Action item:
What you should give back is every line from the one containing "You are a GUI" through the last line of the records below, word for word and without pictures.

(Collected data entries)
==============================

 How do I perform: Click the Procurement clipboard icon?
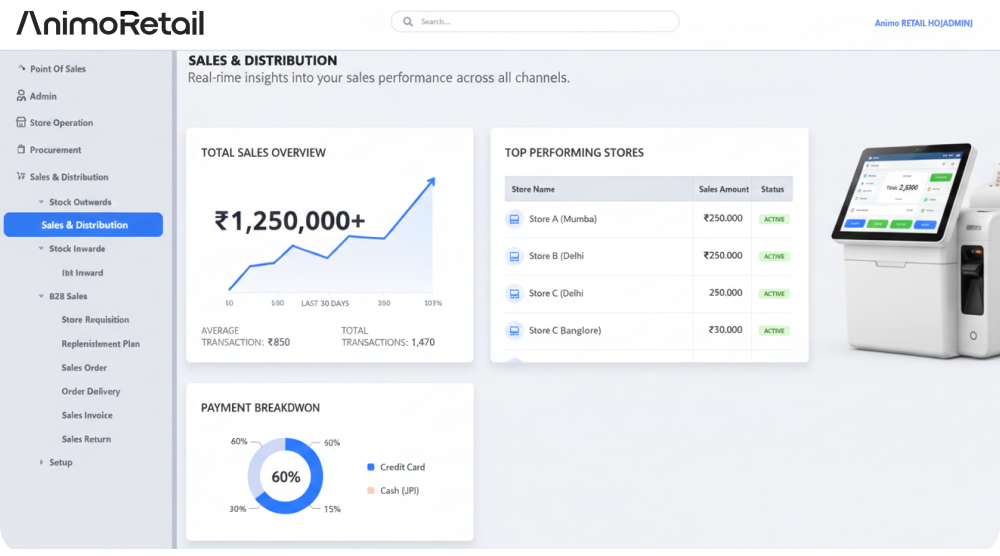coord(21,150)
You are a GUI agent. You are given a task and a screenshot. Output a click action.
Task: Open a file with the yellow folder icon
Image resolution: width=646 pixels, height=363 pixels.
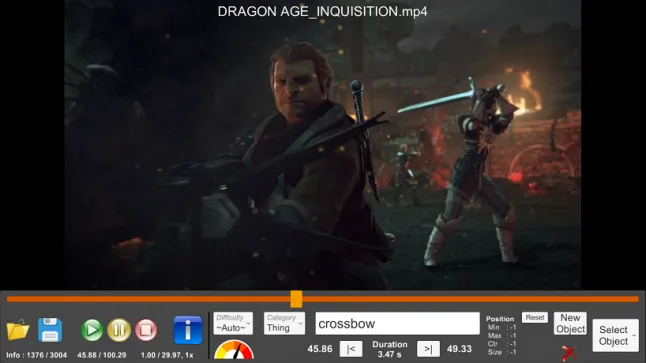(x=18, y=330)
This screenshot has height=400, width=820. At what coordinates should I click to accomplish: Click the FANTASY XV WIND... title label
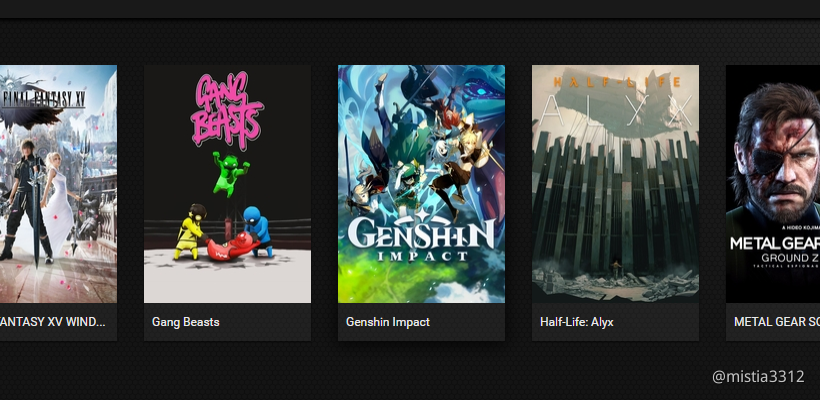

==============================

Solution:
You are a GUI agent. You are given a task and a screenshot. Output a click action.
Task: Open a file with the yellow folder icon
Image resolution: width=646 pixels, height=363 pixels.
(x=18, y=330)
This screenshot has height=400, width=820. At what coordinates should I click to accomplish: Click the FANTASY XV WIND... title label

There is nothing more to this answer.